Sanford saw half-year profit stall as increased sales of greenshell mussels were offset by declines in hoki, squid, salmon and skipjack tuna prices, and the fishing company took a $2 million impairment on its Australian operations.

On an earnings before interest, tax, depreciation and amortisation basis, the Auckland-based firm saw returns rise by almost $4 million to $29.89 million in the six months to March 31, compared with the same period a year earlier.

However, tax-paid profit was roughly static at $13.34 million, compared with $13.12 million in the previous period, reflecting a combination of higher depreciation, amortisation and impairment costs of $9.97 million ($7.52 million previously), increased net interest costs and a somewhat smaller gain on foreign exchange hedge contracts than in the same period a year earlier.

Currency gains from hedging delivered $3.49 million to the bottom line in the first half of the current financial year, compared with $4.33 million the previous year.

The result was achieved on a total sales increase to $230.3 million from $228 million.

Shares in the company closed the day down 1.3 per cent on $2.90.

On an ebitda basis, "price increases for hake, hoki, ling, greenshell mussels, skipjack tuna and squid were in most cases reduced or negated by the strengthened NZ dollar exchange rate", the company said.

Its average foreign exchange rate increased to US80c from US76c, compared with a year earlier.

While a US1c movement in the New Zealand dollar exchange rate equates to around $1.2 million in full-year ebitda, its hedging policy sees 70 per cent of US dollar sales hedged 12 months ahead, and 65 per cent of yen-denominated sales covered on the same basis, with lower levels ofhedge cover running into lateryears.

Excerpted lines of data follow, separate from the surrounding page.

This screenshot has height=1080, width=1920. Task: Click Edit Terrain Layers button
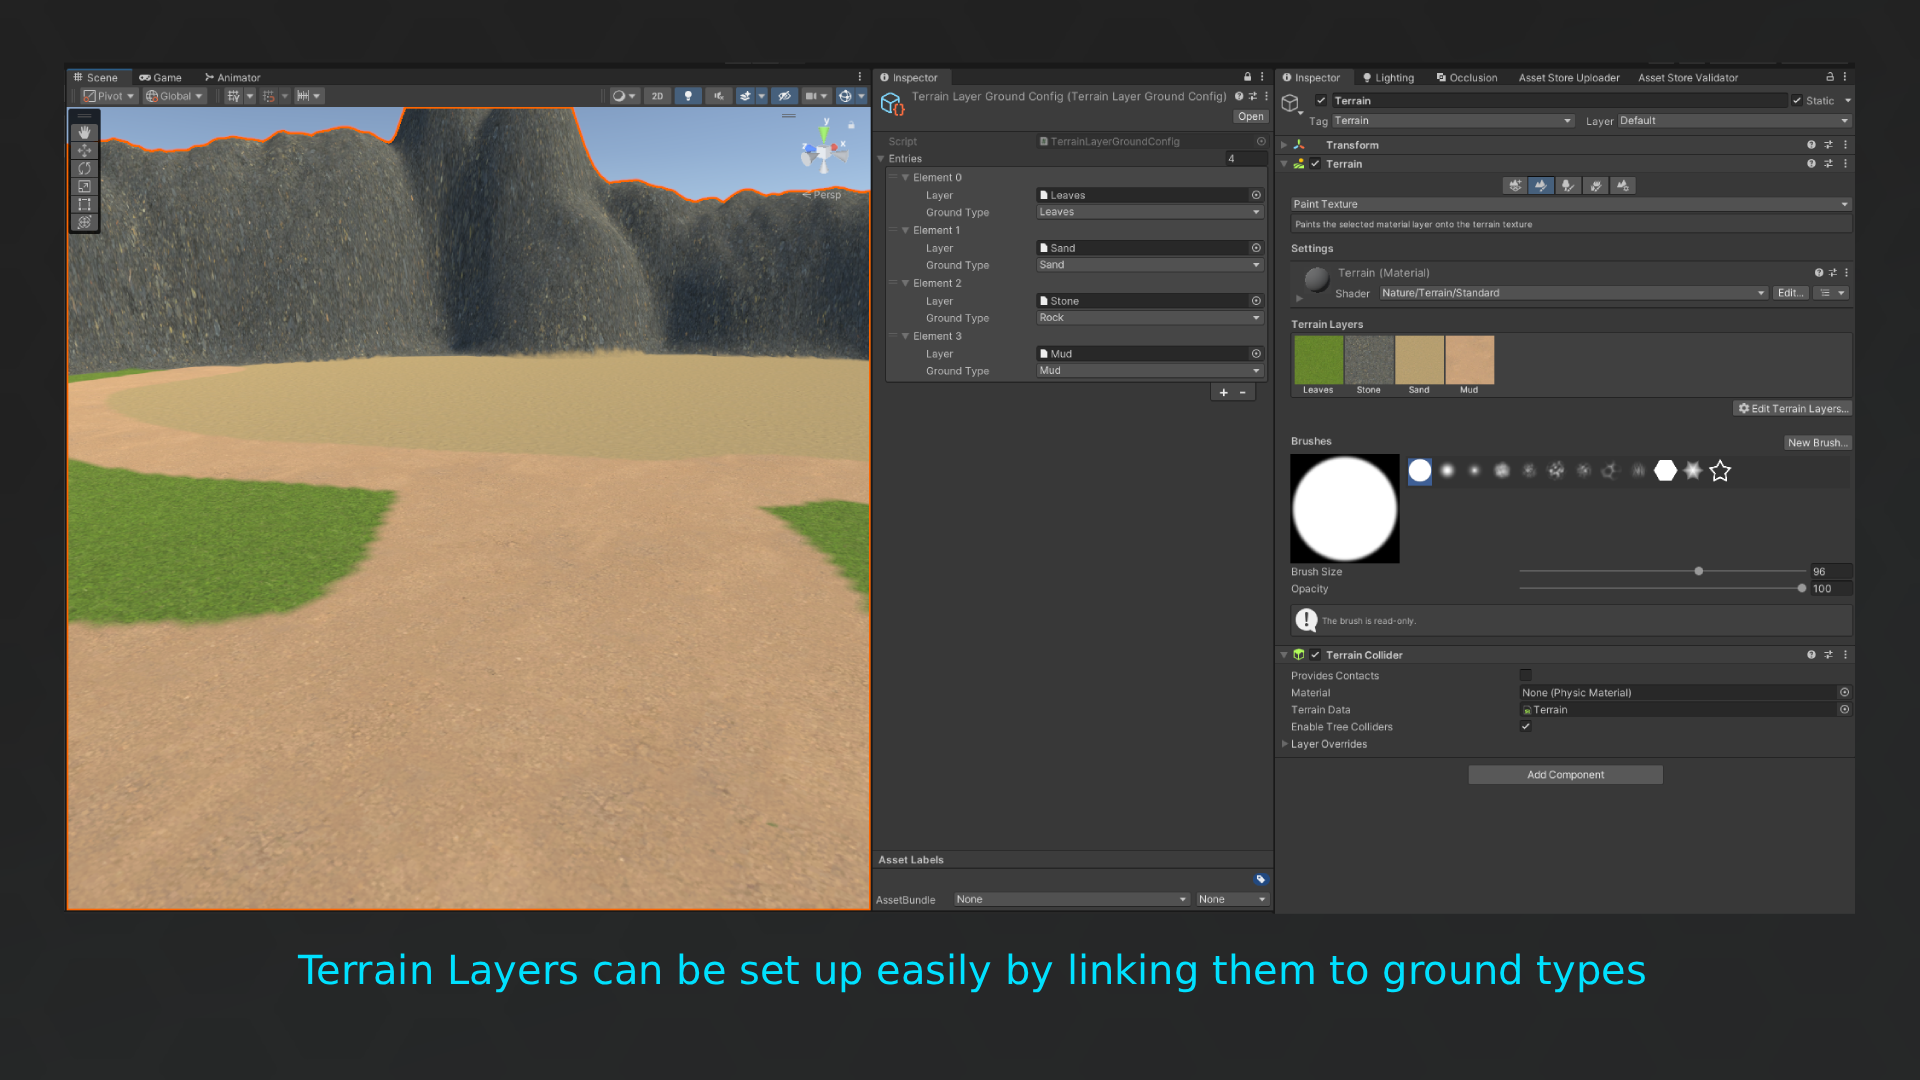coord(1792,409)
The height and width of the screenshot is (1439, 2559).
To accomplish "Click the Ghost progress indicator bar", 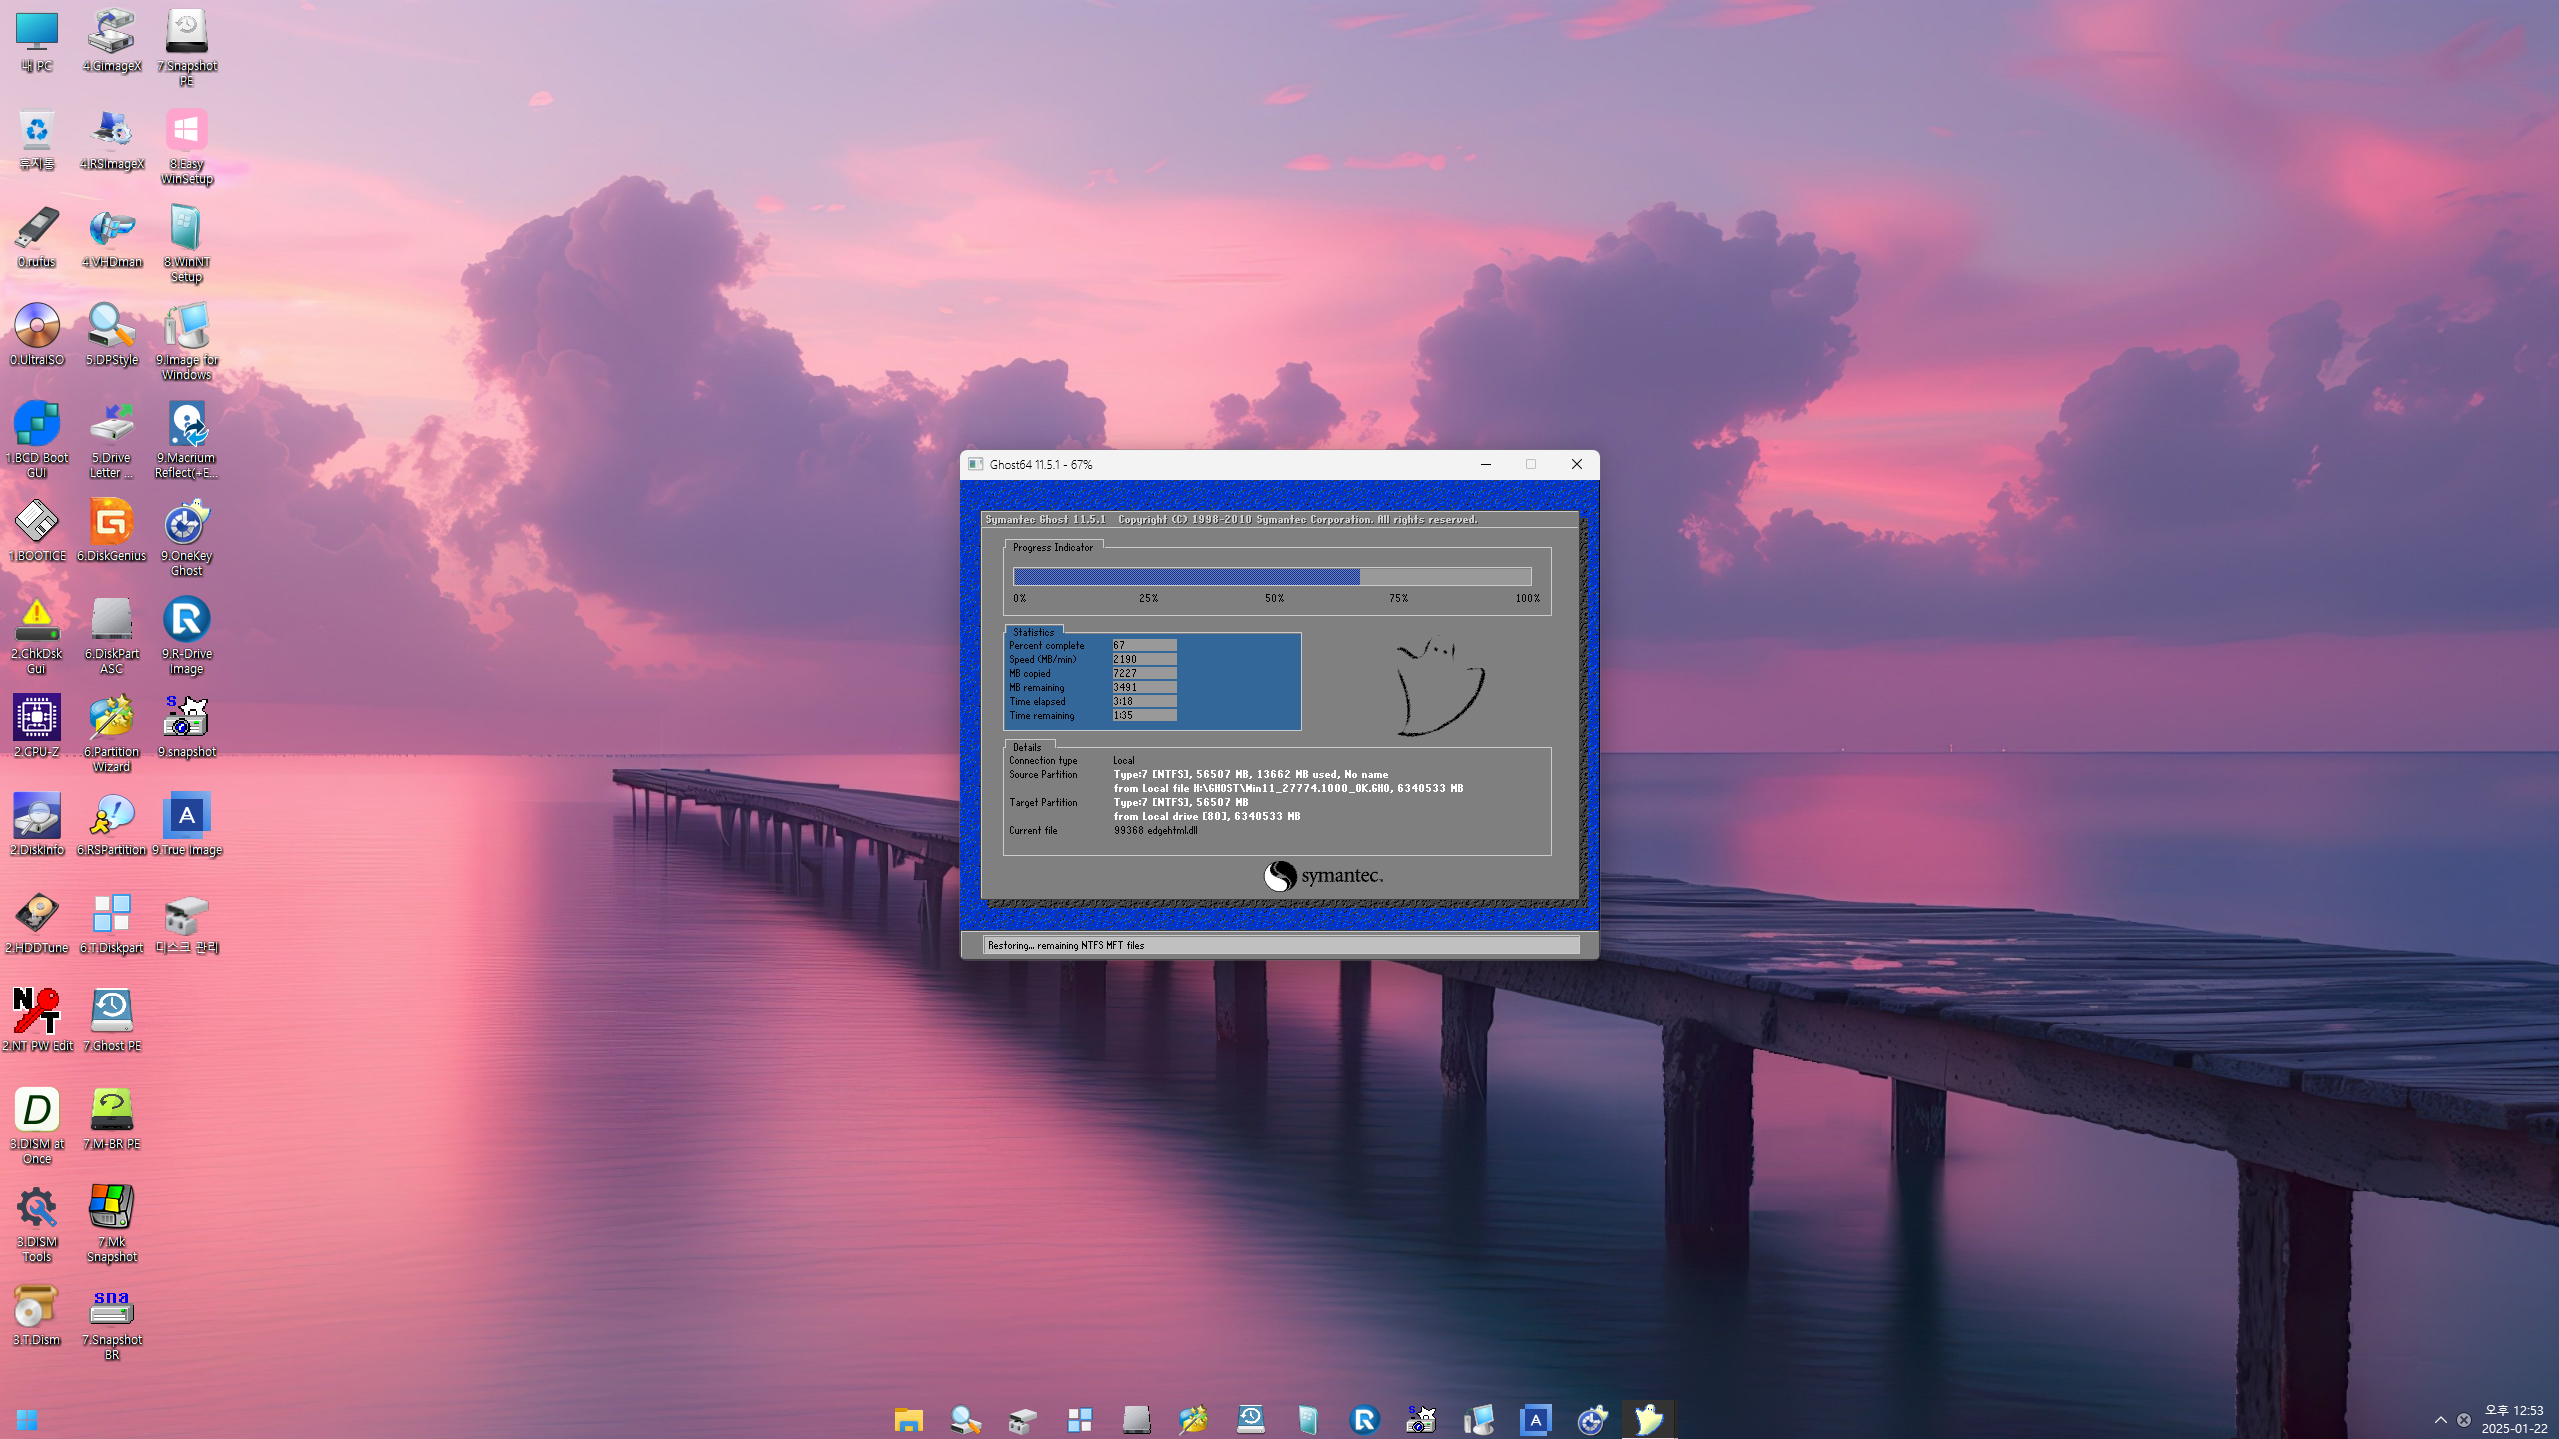I will 1271,577.
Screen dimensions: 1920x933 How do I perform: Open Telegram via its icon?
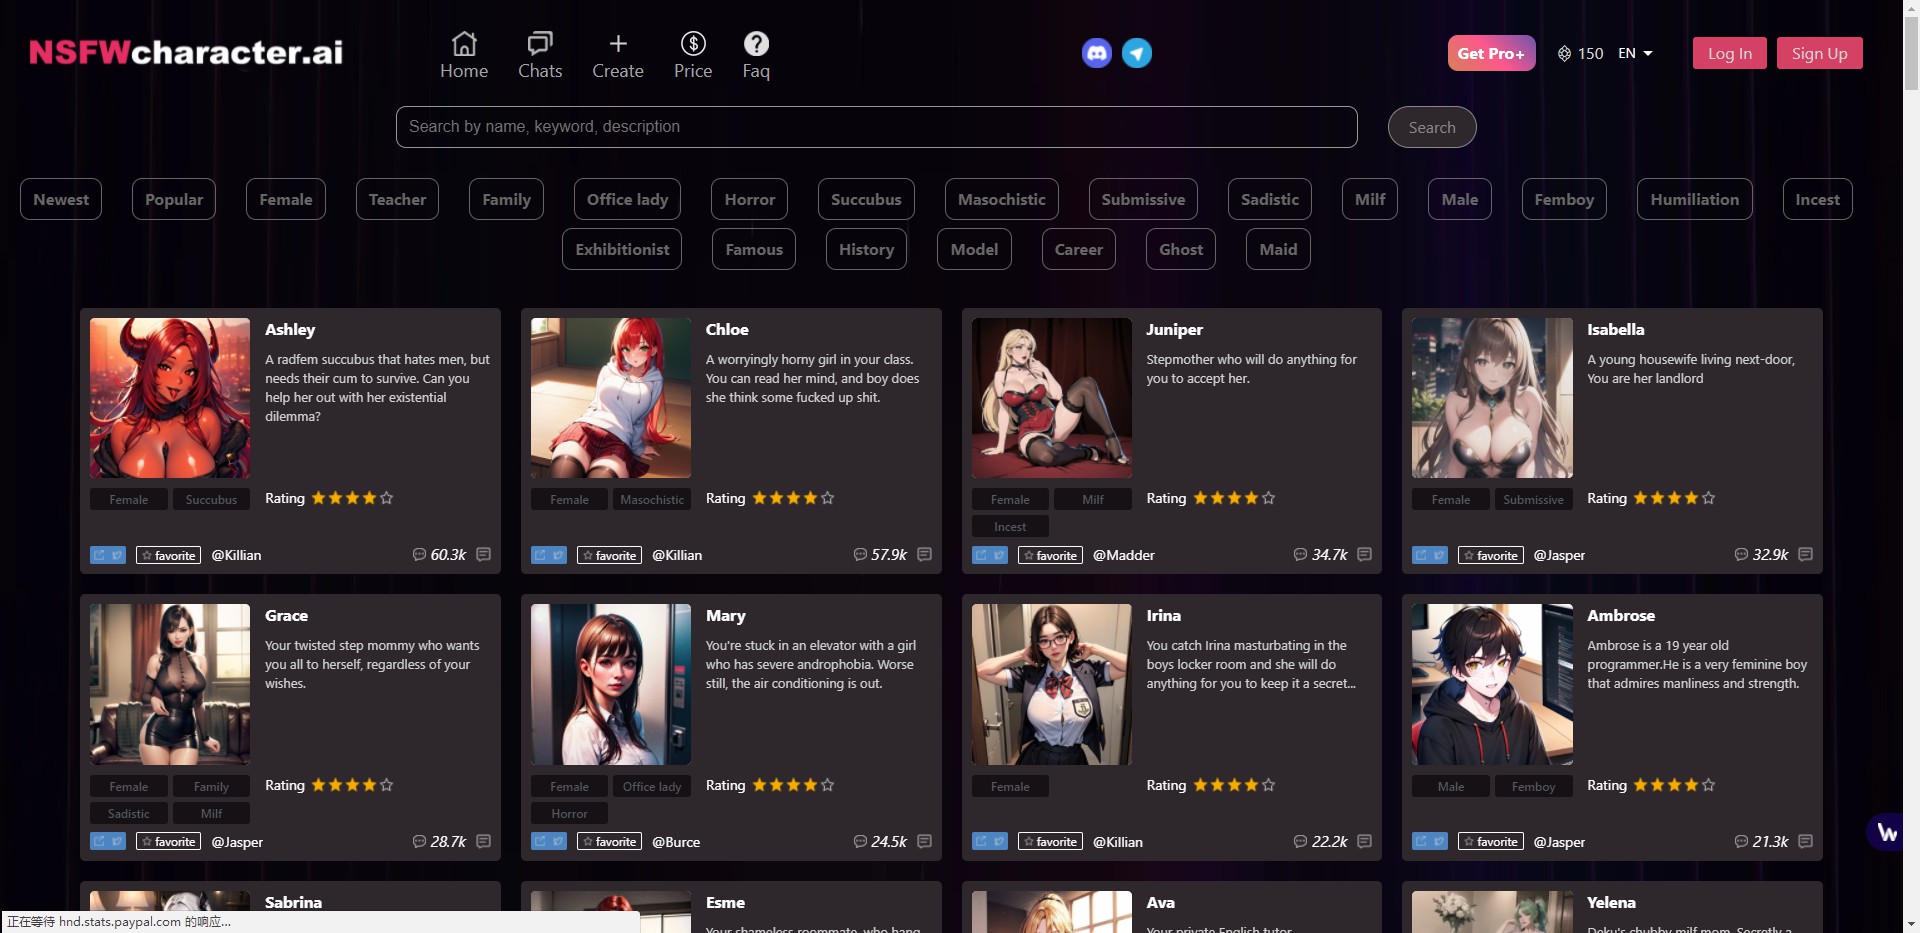click(1136, 53)
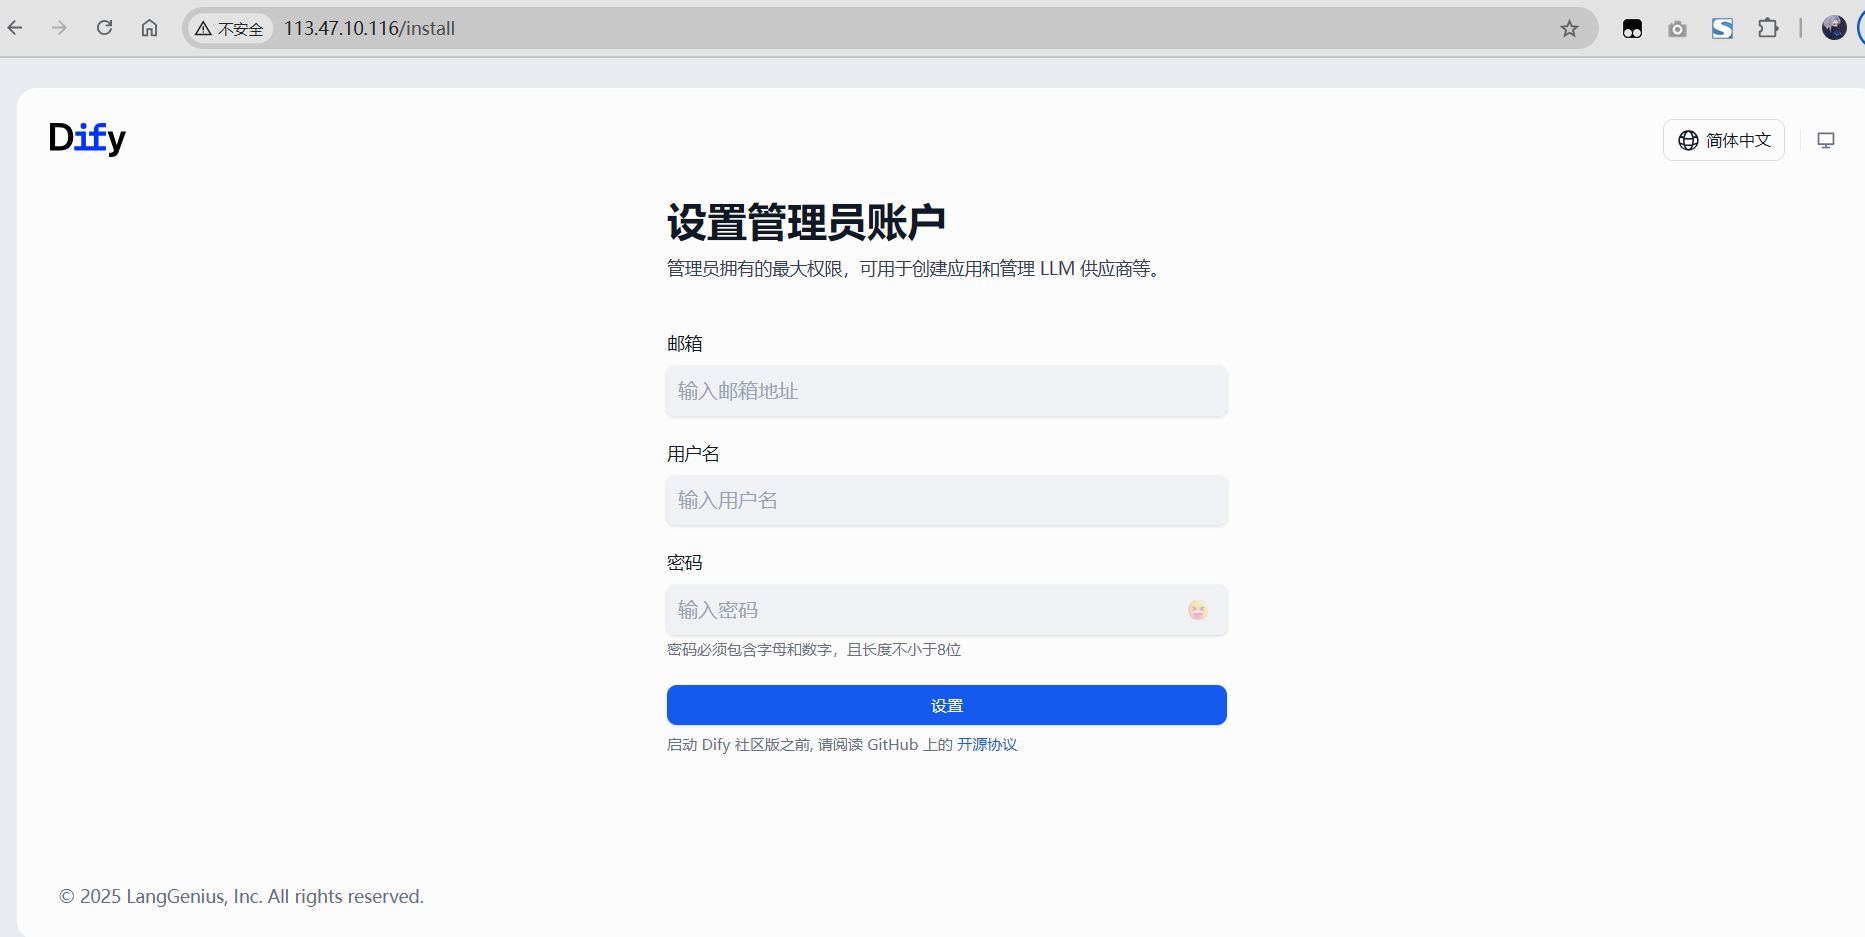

The company's profitability also suffered after its vessel the San Nikunau was seized by the United States Coastguard in December.

The San Nikunau was one of two Sanford boats detained in American Samoa, with the San Nanumea held over injury claims from current and former crew.

Sanford has vowed to fight "vigorously" the seven charges it faces, including obstruction of justice, after an investigation by the US Coastguard. The case will be heard in Washington DC in August.